Raven Flight Part 2: Fall
by Anna Maunz of PA
The pattern of winter has always been for me a season of doubt. Somehow it always seems to seep into the cracks with the cold. We are in the place we always knew we would be for this season: un-employed, business planning and building. “It was always apart of our plan,” Chris reminds me. He is right, and yet it doesn’t make the dwindling funds and the unknowing of the days to come an easier concept. The crunch of money has taken a toll on us as I watch what we had scrimped and saved for the last five years scatter into grocery stores and hardware stores, rent and bills, electricity and propane. It goes against every grain of my being. To temper myself I keep trying to reframe our lives into an explanation that resonates with my childhood self. “These are our graduate school years,” I keep saying to Chris, each time struck by the irony bestowed in needing to displace the value of what we are doing onto a higher model of education and learning. I am perplexed by my own ability to be coaxed into the assumption that it is more valid to invest our money into institutions than into ourselves. I feel uncertain of the implications. More uncertain of which direction we are walking towards, and whether or not we have the backbones to carry on. The days have darkened, and the weather has turned cold. We are in that hush, that silence between storms. Taking in the moments around us, wondering how it is exactly that we got here, why we did not get here sooner, and where it is exactly that we are headed.
At the end of September my back went out. I had felt the pain slowly inching its way up my spine- ignoring its persistence to the best of my ability. I went to bed one evening, and by the morning I was incapacitated. I tried to get up in the middle of the night and ended up splayed out onto the wood floor unable to move an inch without severe spasms from my legs to my back. Caleb crawled down onto the floor to sleep in his usual position in my arms. I couldn’t pick him up, couldn’t hold him, there was no rolling over to hold his hand. I lay on the floor all night awake and terrified by what this could mean.
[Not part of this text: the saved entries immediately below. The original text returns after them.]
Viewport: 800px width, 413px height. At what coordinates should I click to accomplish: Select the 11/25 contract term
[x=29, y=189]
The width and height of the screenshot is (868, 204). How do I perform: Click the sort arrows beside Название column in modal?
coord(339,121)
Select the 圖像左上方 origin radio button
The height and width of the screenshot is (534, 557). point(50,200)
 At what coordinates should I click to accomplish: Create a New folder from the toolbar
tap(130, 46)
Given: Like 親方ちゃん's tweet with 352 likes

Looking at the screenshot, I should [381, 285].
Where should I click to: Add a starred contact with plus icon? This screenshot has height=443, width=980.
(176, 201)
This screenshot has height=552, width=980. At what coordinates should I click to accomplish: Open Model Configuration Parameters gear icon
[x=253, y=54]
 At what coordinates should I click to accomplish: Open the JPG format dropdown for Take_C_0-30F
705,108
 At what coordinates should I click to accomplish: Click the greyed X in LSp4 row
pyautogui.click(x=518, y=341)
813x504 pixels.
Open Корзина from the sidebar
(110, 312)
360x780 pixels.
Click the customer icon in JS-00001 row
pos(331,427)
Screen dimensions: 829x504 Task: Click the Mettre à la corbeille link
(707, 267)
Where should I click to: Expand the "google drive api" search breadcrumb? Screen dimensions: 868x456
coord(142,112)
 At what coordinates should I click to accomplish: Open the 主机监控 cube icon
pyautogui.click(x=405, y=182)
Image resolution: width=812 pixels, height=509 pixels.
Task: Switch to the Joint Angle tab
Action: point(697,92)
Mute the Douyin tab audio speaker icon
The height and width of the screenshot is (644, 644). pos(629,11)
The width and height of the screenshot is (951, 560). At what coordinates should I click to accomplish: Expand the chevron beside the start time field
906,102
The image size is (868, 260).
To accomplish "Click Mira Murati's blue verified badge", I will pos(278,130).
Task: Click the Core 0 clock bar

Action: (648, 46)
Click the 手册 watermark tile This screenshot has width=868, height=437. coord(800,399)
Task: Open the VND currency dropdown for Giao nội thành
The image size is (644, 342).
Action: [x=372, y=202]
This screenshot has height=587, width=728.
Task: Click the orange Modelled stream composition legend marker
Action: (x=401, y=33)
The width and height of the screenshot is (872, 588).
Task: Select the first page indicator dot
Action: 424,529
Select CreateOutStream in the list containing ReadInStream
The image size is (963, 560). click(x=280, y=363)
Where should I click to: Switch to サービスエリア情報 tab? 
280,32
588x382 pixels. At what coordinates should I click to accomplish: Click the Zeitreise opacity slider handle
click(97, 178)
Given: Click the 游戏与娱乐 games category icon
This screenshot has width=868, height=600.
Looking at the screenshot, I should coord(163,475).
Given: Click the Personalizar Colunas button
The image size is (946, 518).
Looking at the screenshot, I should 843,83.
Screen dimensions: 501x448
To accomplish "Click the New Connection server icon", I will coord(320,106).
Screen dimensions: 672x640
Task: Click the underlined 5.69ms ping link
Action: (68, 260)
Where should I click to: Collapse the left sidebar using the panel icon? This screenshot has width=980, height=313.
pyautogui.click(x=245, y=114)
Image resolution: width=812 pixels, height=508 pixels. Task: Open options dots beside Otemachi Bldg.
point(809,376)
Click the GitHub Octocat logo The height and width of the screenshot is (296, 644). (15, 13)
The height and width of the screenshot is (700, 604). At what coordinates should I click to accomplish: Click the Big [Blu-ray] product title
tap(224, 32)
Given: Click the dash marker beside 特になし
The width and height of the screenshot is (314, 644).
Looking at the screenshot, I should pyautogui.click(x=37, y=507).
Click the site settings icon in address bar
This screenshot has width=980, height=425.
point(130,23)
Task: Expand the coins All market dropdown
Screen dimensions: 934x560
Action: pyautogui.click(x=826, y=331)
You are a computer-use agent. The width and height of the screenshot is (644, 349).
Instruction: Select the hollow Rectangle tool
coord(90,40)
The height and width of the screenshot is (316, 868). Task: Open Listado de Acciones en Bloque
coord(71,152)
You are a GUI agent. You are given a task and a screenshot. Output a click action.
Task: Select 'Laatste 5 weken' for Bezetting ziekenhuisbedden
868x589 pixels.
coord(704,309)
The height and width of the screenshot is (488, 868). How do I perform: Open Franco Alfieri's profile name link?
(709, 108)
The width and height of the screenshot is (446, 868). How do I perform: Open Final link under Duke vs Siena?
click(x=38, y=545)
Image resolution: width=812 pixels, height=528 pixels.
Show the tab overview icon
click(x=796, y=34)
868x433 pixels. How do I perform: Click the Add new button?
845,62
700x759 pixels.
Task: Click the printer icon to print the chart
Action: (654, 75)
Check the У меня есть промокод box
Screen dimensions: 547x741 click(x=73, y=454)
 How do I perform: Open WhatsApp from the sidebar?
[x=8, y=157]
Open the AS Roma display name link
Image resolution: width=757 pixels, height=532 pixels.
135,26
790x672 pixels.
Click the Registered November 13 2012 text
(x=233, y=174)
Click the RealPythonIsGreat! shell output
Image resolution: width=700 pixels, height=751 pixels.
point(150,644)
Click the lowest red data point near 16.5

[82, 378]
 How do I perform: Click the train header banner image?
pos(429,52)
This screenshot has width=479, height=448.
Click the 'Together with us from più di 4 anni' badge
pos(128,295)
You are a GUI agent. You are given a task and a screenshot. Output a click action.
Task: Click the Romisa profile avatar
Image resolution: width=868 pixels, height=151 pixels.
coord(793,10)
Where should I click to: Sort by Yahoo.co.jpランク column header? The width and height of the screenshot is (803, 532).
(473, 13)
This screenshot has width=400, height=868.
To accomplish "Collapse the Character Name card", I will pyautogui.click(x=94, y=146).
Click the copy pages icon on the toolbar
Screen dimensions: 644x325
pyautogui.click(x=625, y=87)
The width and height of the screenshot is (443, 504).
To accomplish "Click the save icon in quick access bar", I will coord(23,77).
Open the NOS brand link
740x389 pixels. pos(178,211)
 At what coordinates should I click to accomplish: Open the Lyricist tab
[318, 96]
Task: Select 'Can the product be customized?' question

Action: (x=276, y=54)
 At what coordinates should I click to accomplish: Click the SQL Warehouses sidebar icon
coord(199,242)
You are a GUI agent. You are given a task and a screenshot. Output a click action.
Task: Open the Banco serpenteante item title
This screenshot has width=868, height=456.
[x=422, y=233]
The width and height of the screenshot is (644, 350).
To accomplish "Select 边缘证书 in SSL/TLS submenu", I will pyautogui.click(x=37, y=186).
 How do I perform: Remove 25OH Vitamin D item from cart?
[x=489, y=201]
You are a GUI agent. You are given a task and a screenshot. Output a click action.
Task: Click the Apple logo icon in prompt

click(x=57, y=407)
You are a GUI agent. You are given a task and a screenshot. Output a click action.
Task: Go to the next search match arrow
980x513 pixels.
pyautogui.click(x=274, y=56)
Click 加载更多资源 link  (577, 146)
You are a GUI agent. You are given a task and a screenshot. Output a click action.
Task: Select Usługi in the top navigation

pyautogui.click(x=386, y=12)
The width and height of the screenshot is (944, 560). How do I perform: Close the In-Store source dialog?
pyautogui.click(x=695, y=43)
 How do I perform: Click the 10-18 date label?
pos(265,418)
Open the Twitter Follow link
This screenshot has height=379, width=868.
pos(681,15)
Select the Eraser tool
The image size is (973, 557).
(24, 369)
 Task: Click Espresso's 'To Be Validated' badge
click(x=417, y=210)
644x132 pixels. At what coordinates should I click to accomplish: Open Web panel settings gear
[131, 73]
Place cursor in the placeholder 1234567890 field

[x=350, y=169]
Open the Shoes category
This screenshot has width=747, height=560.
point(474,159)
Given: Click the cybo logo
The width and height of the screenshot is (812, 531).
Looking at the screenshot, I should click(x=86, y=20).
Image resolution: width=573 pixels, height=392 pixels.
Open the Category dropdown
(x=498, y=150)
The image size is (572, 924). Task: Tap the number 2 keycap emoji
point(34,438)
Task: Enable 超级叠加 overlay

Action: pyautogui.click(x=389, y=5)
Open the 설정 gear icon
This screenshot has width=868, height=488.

We had no health insurance, I was afraid the only way I would ever be able to move again was by calling an ambulance- which was a bill we would never be able to pay. The list of unfinished housing tasks compiled outside our window began taking on a large looming life of their own. Eve and Dean were supposed to be moving back into the main house within a week, and our space was still completely unfinished. My parents had arrived the day before to take care of Caleb as we made our last big push towards completing our housing project- and now here I was stuck on the ground.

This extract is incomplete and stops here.